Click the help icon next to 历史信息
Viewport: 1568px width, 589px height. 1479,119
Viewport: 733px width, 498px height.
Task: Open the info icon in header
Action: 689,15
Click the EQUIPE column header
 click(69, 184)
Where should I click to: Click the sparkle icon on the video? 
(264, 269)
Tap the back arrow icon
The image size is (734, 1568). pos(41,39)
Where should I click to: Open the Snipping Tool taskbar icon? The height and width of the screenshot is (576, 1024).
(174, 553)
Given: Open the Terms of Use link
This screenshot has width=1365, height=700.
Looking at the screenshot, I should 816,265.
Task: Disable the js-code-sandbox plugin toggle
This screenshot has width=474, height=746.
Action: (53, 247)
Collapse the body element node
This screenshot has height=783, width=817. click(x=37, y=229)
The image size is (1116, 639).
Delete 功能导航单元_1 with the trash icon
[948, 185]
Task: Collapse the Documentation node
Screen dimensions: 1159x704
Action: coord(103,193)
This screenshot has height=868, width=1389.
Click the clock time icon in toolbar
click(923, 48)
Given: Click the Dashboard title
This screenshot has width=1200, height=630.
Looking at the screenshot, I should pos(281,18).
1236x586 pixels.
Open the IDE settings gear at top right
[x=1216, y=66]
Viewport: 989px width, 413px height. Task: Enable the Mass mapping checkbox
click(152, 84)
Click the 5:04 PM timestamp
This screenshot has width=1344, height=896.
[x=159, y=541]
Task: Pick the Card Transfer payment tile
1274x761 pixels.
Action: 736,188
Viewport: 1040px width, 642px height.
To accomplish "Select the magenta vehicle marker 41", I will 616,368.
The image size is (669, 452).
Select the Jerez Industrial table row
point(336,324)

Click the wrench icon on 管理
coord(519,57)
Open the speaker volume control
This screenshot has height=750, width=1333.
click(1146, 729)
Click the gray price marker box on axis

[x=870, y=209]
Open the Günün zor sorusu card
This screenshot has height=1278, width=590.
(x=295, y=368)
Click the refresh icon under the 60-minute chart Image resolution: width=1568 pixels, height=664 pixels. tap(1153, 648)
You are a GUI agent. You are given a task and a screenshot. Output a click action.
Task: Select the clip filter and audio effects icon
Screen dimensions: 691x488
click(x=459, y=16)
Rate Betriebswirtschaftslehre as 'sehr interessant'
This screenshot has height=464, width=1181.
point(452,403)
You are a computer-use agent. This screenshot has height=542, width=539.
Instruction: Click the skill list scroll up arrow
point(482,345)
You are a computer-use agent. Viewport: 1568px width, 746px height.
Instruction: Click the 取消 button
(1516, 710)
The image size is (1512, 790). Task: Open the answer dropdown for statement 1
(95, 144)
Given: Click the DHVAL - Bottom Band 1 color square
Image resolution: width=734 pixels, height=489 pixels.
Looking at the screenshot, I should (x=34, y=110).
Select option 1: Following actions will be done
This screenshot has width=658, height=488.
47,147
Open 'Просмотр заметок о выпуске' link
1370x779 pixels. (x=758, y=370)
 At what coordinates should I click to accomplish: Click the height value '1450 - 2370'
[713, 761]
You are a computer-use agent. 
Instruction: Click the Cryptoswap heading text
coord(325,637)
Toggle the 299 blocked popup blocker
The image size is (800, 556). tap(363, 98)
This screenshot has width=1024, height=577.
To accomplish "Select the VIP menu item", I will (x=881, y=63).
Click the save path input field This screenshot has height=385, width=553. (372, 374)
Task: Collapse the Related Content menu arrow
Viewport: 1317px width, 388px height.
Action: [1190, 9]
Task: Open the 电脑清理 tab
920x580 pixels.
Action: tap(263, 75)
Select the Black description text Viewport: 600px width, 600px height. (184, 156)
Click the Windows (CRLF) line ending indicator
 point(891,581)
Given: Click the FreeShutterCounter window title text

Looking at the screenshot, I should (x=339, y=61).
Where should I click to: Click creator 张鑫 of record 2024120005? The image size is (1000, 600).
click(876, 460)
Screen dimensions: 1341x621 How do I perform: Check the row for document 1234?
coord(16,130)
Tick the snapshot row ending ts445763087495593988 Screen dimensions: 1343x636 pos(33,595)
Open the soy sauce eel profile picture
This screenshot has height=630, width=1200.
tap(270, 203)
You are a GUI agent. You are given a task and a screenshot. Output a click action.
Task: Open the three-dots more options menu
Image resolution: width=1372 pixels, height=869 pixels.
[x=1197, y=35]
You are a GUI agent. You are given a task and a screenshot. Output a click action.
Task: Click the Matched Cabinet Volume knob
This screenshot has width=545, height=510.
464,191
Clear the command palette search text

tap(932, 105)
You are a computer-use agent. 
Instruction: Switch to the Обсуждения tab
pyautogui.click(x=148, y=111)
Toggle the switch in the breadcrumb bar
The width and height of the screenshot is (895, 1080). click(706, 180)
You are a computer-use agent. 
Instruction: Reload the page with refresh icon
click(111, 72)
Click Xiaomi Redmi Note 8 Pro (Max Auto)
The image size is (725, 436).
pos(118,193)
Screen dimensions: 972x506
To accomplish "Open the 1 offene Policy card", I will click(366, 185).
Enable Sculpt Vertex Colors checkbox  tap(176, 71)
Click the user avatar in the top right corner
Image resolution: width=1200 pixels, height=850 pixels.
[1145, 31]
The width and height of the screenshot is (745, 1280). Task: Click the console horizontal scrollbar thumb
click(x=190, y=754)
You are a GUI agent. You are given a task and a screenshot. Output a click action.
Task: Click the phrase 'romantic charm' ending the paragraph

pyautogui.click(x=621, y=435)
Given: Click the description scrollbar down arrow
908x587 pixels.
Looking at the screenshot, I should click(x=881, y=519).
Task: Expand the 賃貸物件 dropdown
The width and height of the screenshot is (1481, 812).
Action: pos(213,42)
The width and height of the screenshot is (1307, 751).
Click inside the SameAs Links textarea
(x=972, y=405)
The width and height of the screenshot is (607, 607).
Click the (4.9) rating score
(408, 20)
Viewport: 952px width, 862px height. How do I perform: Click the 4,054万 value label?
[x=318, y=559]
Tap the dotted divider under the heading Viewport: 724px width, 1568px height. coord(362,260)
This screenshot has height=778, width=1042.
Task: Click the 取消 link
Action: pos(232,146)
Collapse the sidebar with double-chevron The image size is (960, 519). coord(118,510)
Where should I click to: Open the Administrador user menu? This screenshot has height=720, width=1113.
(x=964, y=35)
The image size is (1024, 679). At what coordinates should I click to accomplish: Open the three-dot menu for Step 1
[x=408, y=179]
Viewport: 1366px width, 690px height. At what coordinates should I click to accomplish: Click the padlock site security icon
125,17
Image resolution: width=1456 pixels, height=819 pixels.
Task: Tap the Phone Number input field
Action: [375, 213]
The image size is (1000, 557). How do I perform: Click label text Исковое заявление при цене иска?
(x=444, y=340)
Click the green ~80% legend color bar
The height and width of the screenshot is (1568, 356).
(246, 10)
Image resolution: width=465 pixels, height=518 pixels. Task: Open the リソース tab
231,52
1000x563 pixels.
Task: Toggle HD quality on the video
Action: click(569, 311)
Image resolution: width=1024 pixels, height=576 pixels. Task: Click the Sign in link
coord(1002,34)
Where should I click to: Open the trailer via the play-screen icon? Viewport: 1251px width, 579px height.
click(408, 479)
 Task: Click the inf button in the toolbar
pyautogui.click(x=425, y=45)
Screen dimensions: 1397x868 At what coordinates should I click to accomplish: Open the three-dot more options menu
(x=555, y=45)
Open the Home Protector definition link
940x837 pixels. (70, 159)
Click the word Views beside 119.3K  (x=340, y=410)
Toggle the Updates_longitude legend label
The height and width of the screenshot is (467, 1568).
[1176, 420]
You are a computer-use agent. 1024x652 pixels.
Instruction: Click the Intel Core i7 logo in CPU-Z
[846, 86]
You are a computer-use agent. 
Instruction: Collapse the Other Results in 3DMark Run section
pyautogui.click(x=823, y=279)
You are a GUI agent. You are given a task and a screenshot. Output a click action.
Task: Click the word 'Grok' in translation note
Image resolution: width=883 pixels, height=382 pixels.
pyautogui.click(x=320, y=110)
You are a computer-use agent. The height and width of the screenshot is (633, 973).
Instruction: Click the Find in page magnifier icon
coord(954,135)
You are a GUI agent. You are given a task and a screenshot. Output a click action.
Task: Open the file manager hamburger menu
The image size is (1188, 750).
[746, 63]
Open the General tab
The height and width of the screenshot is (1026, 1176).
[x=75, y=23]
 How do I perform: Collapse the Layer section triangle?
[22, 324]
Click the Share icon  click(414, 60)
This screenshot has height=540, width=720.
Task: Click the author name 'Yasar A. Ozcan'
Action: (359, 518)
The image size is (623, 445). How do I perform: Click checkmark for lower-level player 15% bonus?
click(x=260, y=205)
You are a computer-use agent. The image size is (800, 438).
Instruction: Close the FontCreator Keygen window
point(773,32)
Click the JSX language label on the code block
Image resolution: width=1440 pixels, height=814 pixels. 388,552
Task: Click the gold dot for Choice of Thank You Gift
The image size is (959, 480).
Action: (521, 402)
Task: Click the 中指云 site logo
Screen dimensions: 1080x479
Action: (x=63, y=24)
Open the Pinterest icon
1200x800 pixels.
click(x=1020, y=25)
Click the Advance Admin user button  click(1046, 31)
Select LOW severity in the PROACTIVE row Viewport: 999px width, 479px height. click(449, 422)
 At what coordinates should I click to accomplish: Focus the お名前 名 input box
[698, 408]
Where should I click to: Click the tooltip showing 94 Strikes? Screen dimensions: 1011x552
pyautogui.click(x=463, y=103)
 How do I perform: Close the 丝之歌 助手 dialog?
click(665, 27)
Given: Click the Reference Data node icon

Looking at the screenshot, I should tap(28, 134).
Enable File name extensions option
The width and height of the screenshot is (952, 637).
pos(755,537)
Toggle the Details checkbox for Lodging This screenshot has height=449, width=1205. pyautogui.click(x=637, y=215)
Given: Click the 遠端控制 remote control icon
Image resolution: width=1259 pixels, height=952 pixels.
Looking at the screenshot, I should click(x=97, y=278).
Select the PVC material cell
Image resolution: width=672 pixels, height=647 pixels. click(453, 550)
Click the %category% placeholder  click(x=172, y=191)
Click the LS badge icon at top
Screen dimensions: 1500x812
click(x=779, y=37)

________

- _Your goal_
Search the records for the word "description". Copy each line where it appears.

- _Your solution_
Select the Black description text Viewport: 600px width, 600px height. (184, 156)
Given: Click the description scrollbar down arrow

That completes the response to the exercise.